Confidence interval:

boot.ci(bootObj, type = 'all')

## BOOTSTRAP CONFIDENCE INTERVAL CALCULATIONS
## Based on 10000 bootstrap replicates
## 
## CALL : 
## boot.ci(boot.out = bootObj, type = "all")
## 
## Intervals : 
## Level      Normal              Basic             Studentized     
## 95%   ( 0.4325,  0.5464 )   ( 0.4333,  0.5467 )   ( 0.4331,  0.5472 )  
## 
## Level     Percentile            BCa          
## 95%   ( 0.4333,  0.5467 )   ( 0.4300,  0.5433 )  
## Calculations and Intervals on Original Scale

5.2 Example

The question is whether the there is evidence that the age distribution of Manhattan residents diﬀers from that of the general US residents. We know that the \(\pi\)=0.35 for US residents. The manhattanSamp contains a random sample of Manhattan residents (it is truly a realistic representation of the Manhattan residents). We will now use boot to generate a percentile confidence interval for the population proportion based on a bootstrapped distribution of our sample.

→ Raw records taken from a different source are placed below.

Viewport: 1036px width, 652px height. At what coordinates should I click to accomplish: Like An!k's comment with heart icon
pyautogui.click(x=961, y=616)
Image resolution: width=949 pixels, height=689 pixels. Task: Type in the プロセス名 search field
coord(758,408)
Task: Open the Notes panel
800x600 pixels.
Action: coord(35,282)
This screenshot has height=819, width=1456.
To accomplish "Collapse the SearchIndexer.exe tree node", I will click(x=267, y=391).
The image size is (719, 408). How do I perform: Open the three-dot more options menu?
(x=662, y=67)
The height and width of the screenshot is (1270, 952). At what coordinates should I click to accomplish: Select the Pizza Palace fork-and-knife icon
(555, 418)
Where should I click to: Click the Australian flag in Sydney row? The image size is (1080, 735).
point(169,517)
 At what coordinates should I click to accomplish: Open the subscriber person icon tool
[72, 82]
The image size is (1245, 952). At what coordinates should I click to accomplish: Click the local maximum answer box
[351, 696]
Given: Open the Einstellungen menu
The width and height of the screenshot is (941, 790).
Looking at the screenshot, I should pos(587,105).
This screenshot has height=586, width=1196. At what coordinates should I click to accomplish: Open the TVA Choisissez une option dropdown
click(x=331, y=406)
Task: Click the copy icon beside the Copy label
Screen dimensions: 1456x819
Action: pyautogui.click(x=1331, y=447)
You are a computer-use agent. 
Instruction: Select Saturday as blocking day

bootProp <- function(x, idx) {
    return(mean(x[idx]))
}

bootManhattanObj <- boot(manhattanSamp, bootProp, 10000)
boot.ci(bootManhattanObj, type = 'all')

## BOOTSTRAP CONFIDENCE INTERVAL CALCULATIONS
## Based on 10000 bootstrap replicates
## 
## CALL : 
## boot.ci(boot.out = bootManhattanObj, type = "all")
## 
## Intervals : 
## Level      Normal              Basic         
## 95%   ( 0.2064,  0.3172 )   ( 0.2068,  0.3174 )  
## 
## Level     Percentile            BCa          
## 95%   ( 0.2065,  0.3170 )   ( 0.2060,  0.3166 )  
## Calculations and Intervals on Original Scale

The 95% confidence interval is 0.206 to 0.317.

Since the 95% bootstrap confidence interval does not contain 0.35, there is evidence that the age distribution of Manhattan residents differs from the general population of US residents.

It appears as though there is a lower proportion of Manhattan residents who are under 25 years old.